For the foregoing reasons, Mr. Muchai prayed:-
(a) that the Court uphold the findings and recommendation by the Minister as factual and reflective of what existed on the ground;
(b) that this Court may be pleased to order the Company to sign the standard recognition agreement and deposit a copy thereof with the Court, in view of its recalcitrant attitude to honour Court awards, especially the award in Cause No.116 of 1999, and
(c) that this Court may be pleased to order that the effective date of the recognition agreement be 26th October 2000, being the date when the Union first sought recognition from the Company, so as to rightly enable the employees benefit from the fruit of their labour over the period under consideration.
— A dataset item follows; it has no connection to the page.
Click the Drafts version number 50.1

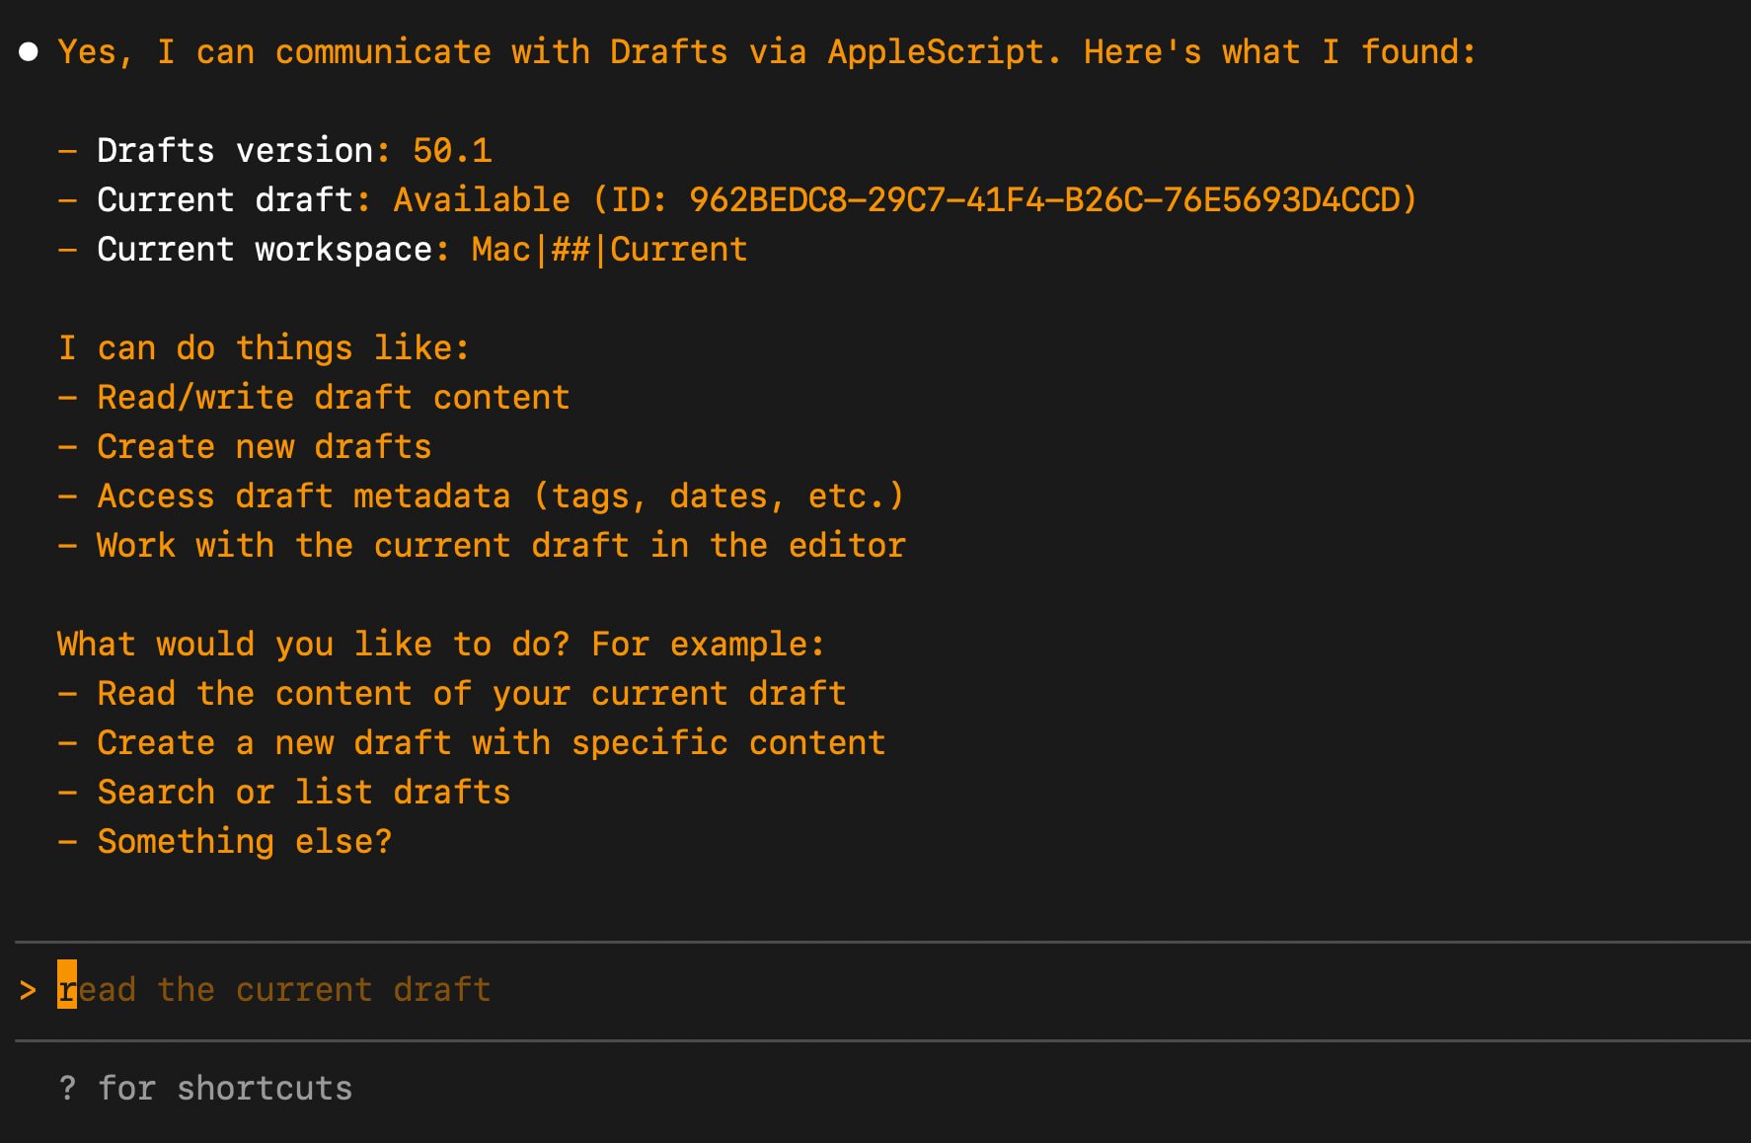[x=452, y=151]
As stated hereinabove, the Company neither filed its reply statement nor appeared, and no reasons were given for its non-appearance. Therefore, there is nothing in rebuttal in this matter; and I have no reason to disbelief the Union’s case. However, I do not consider it prudent to give a retrospective award on a recognition dispute such as this one; but I am satisfied that the Union has met the requirements for recognition under Section 5(2) of the Act. In the circumstances, I uphold the Minister’s findings and recommendation and order that the Company accord formal recognition to the Union as the sole and right representative of its (Company’s) unionisable employees. I also direct that the parties must sign a recognition agreement within two (2) months from the date of this award.
Both members of the Court are in full agreement with this decision.
DATED and delivered at Nairobi this 12th day of November, 2003.
Charles P. Chemmuttut,
JUDGE.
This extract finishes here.